The tranquil Windrush, with a
name thought to come from the ancient Celtic for ‘white fen’, rises in the East
Gloucestershire Cotswolds and glides a gentle path down through West
Oxfordshire, via Witney, to arrive at the Thames here. It is up this waterway
that stands the famed ancient quarries of Taynton, whose Cotswold limestone it
brought forth to build this New Bridge as well as the grandiose
dreamscape of the Oxford colleges.
Yet the Windrush is best known for
another signature it left in this country’s history. After the German cruise
ship MV Monte Rosa was repurposed as a transport and prison ship by the
Nazis, it was seized by the British in northern Germany in the closing months
of World War II. Following the pattern of giving captured ships the names of
rivers, it was this here tributary that rebirthed that vessel under the new
name of HMT Empire Windrush. Three years later, in 1948, it would
sail into Tilbury harbour on its most famous journey: that which brought
several hundred migrants from the then-British colony of Jamaica, who along
with other colonial ‘subjects’ had all just been granted British citizenship. Many were responding to British adverts in Jamaican newspapers to
come and work in the ‘mother country’ as it staggered from the bombed-out
wreckage of the war.
These passengers were the first in a
generation of Caribbean immigrants who took up the call to come here, helped this country rebuild, made critical contributions from public transport
to the fledgling National Health Service (NHS) in a time of labour shortage,
and together with those who arrived after them earned an esteemed place in
national memory under the name of the ship on which they first arrived, and by
extension the river for which it was named: the Windrush Generation.

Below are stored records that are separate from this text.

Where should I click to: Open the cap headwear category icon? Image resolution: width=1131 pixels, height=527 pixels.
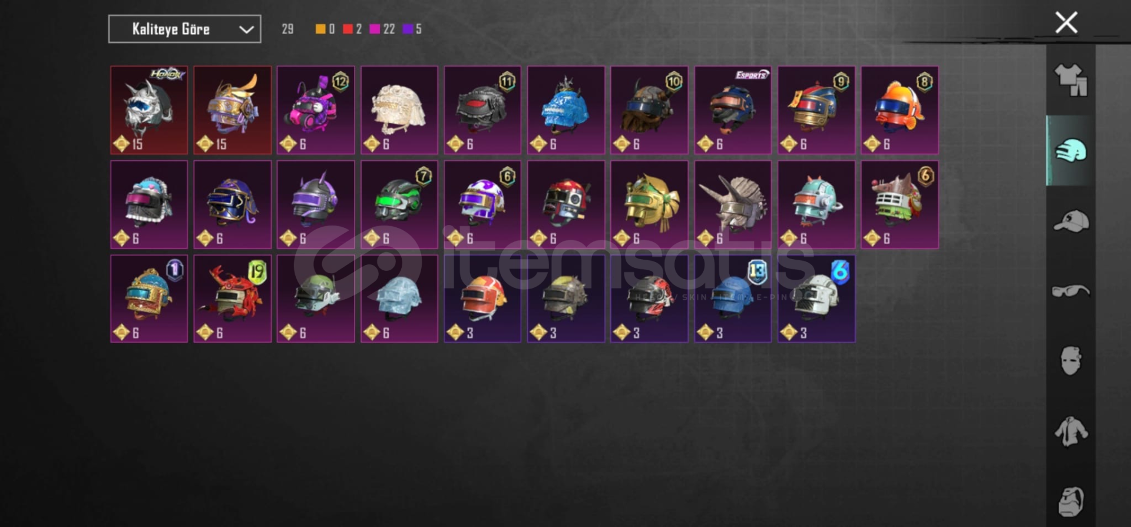1071,221
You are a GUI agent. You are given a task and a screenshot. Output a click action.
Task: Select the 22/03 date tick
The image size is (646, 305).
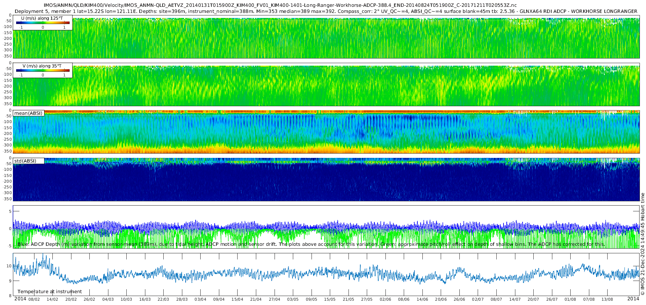(163, 299)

But of course, everyone knows the hellish
descent of this story. These people received racist hostility from the start,
not least from a government whose extension of citizenship to the colonies had
been aimed at light-skinned people from, say, Canada or Australia – and who
when they realised also included dark-skinned people, turned heaven and earth
upside down to stop more coming. Decades of violence, prejudice and
discrimination followed, much of it orchestrated by racist (when not explicitly
neo-fascist) politicians and popular movements. And in the 2010s their successors
in the Conservative Party government completed a horrific revenge by illegally
deporting hundreds of citizens from the Windrush Generation, many of whom had
lived and worked in this country for almost their entire lives, as part of the Hostile
Environment programme of racial persecution.
This Windrush Scandal, as it
became known, only broke in 2017 after committed efforts by investigative
journalists to expose it. It temporarily unbalanced the government, most
notably forcing the resignation of Home Secretary Amber Rudd. But the damage
was done: huge numbers of Windrush citizens had had their lives destroyed, losing their jobs, homes, communities, loved
ones, physical and mental health, and in some cases dying in trauma without
ever receiving redress. Since then the scandal has largely been overtaken in
the news by disasters like Brexit and COVID-19, with the result that its
victims continue to suffer the consequences unaided by a risibly ineffective
compensation scheme. Moreover, no-one has been criminally charged for the
cruelties inflicted upon them, and far from being discouraged, the wanton
forced deportations continue to worsen, with total impunity, upon a surging
tide of government-led culture-war-infused popular xenophobia.
Fitting then that the Windrush river
is where we end this day’s journey. Lest the broad expanse of green and blue lead
us to believe we can ever escape this country’s descent, we are
washed back to reality by this river of tears, which laments into the Thames
the atrocities committed unto its name.